Advogada pela democracia diz que Toffoli agiu tarde e visou beneficar Flávio Bolsonaro
“A decisão é certa, mas foi tomada em momento tendencioso. Essa decisão deveria ter sido tomada faz tempo. Por que só agora, com o Flávio Bolsonaro como réu, foi tomada? O Judiciário retém a prestação jurisdicional de forma seletiva, solta isso a conta gotas e aos amigos do rei”, criticou a advogada Tânia Mandarino
De la Red Brasil Actual – A decisão do presidente do Supremo Tribunal Federal (STF), Dias Toffoli, de suspender o inquérito contra o senador Flávio Bolsonaro (PSL-RJ) foi correta, mas tomada de maneira tendenciosa. Essa é a crítica feita por Tânia Mandarino, advogada e membro do coletivo Advogadas e Advogados pela Democracia. Ela explica que o posicionamento da Corte foi tardio e com o objetivo de beneficiar o filho do presidente da República.
“A decisão é certa, mas foi tomada em momento tendencioso. Essa decisão deveria ter sido tomada faz tempo. Por que só agora, com o Flávio Bolsonaro como réu, foi tomada? O Judiciário retém a prestação jurisdicional de forma seletiva, solta isso a conta gotas e aos amigos do rei”, criticou a advogada, em entrevista à Radio Brasil Atual.
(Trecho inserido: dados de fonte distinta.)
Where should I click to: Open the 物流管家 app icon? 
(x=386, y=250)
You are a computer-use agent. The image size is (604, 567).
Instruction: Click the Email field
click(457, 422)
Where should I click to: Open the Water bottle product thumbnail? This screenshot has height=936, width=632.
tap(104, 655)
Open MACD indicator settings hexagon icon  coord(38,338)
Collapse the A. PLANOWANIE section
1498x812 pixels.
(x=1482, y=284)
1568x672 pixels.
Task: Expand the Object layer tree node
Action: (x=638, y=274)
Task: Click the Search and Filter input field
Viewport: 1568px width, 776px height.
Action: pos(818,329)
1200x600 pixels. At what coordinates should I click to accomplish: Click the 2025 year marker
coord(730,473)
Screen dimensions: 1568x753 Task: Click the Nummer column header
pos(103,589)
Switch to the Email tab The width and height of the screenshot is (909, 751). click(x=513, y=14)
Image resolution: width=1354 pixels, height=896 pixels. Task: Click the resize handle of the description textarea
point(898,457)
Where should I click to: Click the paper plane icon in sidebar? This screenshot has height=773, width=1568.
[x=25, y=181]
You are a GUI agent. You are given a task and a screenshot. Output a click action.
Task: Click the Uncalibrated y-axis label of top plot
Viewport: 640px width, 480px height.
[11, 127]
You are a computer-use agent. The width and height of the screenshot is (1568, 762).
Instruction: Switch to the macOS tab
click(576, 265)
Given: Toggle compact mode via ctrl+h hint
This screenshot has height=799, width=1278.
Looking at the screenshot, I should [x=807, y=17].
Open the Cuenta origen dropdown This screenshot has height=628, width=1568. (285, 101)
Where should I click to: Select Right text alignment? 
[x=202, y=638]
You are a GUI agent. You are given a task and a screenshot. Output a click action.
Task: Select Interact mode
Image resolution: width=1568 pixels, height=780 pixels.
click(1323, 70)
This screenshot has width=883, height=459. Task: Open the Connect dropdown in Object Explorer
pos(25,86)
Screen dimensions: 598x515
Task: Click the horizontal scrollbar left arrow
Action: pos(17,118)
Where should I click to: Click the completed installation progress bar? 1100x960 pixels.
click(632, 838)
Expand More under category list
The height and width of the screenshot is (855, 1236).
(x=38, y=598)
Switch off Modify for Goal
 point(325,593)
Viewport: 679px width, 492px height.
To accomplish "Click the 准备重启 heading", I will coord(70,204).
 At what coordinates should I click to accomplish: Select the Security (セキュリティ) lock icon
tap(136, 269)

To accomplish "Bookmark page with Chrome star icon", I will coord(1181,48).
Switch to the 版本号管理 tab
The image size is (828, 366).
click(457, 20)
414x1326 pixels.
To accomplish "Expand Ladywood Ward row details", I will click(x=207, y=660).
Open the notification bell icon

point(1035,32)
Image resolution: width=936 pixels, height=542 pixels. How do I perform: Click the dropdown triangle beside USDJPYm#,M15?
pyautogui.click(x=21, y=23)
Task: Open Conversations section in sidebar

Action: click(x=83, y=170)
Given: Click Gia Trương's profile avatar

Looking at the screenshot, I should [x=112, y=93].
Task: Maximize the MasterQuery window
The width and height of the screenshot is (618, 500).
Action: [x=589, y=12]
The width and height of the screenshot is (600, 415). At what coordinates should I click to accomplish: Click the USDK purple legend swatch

Com a decisão do ministro, a investigação que está sendo realizada pelo Ministério Público do Rio de Janeiro (MP-RJ) e mira a relação entre o senador e seu ex-assessor Fabricio Queiroz fica paralisada. A defesa do senador, que pediu a paralisação do inquérito, apontou um processo que já tramita no STF e que debate a questão do sigilo de modo mais amplo, ao tratar sobre o compartilhamento de dados por órgãos de controle sem prévia autorização judicial.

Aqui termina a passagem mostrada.